João poderia ter voltado aos palcos a partir de novembro de 2011 para série de shows que iriam seguir a rota traçada por turnê nacional intitulada João Gilberto 80 anos – Uma vida Bossa Nova. Contudo, a primeira apresentação, em São Paulo (SP), foi cancelada na semana do show, por alegados problemas de saúde. A turnê foi abortada antes mesmo de começar. De lá para cá, nunca mais se aventou a possibilidade de show de um artista desde sempre envolvido em aura mitológica.
Excêntrico pelo fato de ser perfeccionista, dono de temperamento reconhecidamente difícil, João mudou a música brasileira em 1958 ao sintetizar a batida do samba nas cordas do violão (depurado ao longo dos anos 1950) e ao integrar a voz com o arranjo, em fina sintonia. Nascia a célebre batida diferente que veio a ser rotulada de Bossa Nova.
A
revolução foi iniciada em agosto de 1958 com a edição do compacto que
apresentou a primeira gravação (na voz de João) do samba Chega de saudade (Antonio
Carlos Jobim e Vinicius de Moraes, 1958), lançado em abril daquele ano pela
cantora Elizeth Cardoso (1920 – 1990) em gravação feita com o toque do violão
de João. Tal revolução foi perpetuada e consolidada nos álbuns Chega de saudade (Odeon,
1959), O amor, o sorriso e a flor (Odeon,
1960) e João Gilberto (Odeon,
1961) – discos que nunca foram reeditados oficialmente em CD e em edições
digitais porque já não pertencem mais à nenhuma gravadora.

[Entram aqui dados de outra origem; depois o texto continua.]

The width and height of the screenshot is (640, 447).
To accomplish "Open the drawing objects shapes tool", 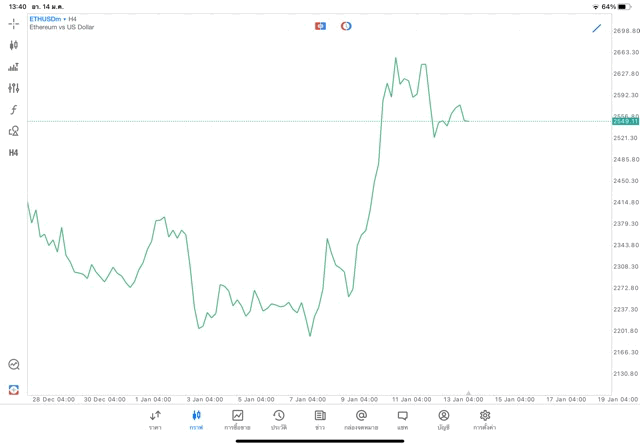I will (x=14, y=131).
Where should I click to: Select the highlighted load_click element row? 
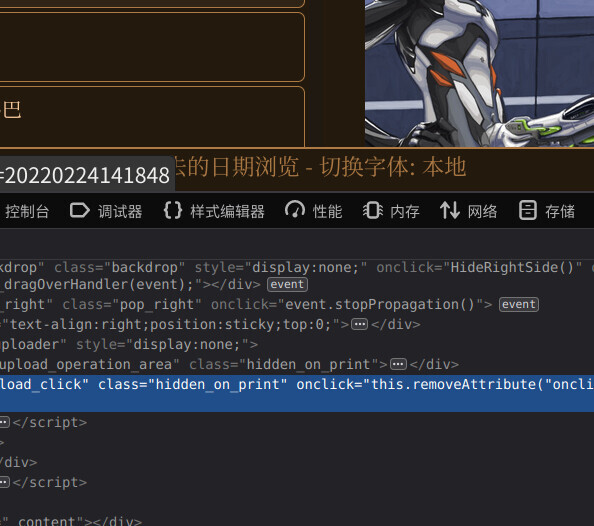pyautogui.click(x=297, y=393)
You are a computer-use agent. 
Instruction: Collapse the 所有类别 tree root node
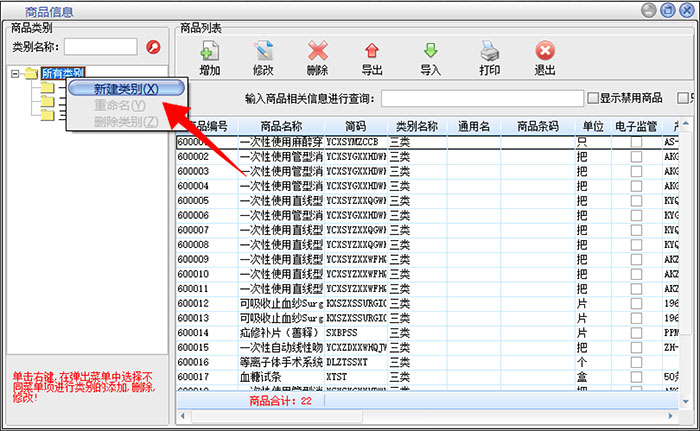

Em 3 de dezembro de 2015, decisão irrevogável do Superior Tribunal de Justiça (STJ) proibiu a companhia fonográfica Universal Music – herdeira do acervo da Odeon (gravadora original dos discos) desde que encampou a EMI Music em 2013 – de comercializar esses álbuns fenomenais nos quais residem a melhor parte da obra e da bossa de João. Vitorioso na batalha judicial que travava com a EMI desde 1992, por discordar da edição (de fato, descuidada) de coletânea intitulada O mito (1988), João passou a ser o dono das matrizes desses álbuns, cujos direitos teriam sido parcialmente vendidos para um banco em troca de vultosa quantia em dinheiro.
Para o Brasil, a nota desafinada é que esses discos nunca foram reeditados, embora haja edições piratas produzidas e vendidas no mercado europeu. É triste que o Brasil não possa ver um show de João Gilberto. É mais triste ainda que o Brasil não possa ouvir um dos discos matriciais de João Gilberto em CD ou em qualquer plataforma digital. O Brasil merece a música de João Gilberto. E João Gilberto merece que a vida bossa nova que levou seja concluída com leveza, sem o drama folhetinesco de um samba-canção vulgar.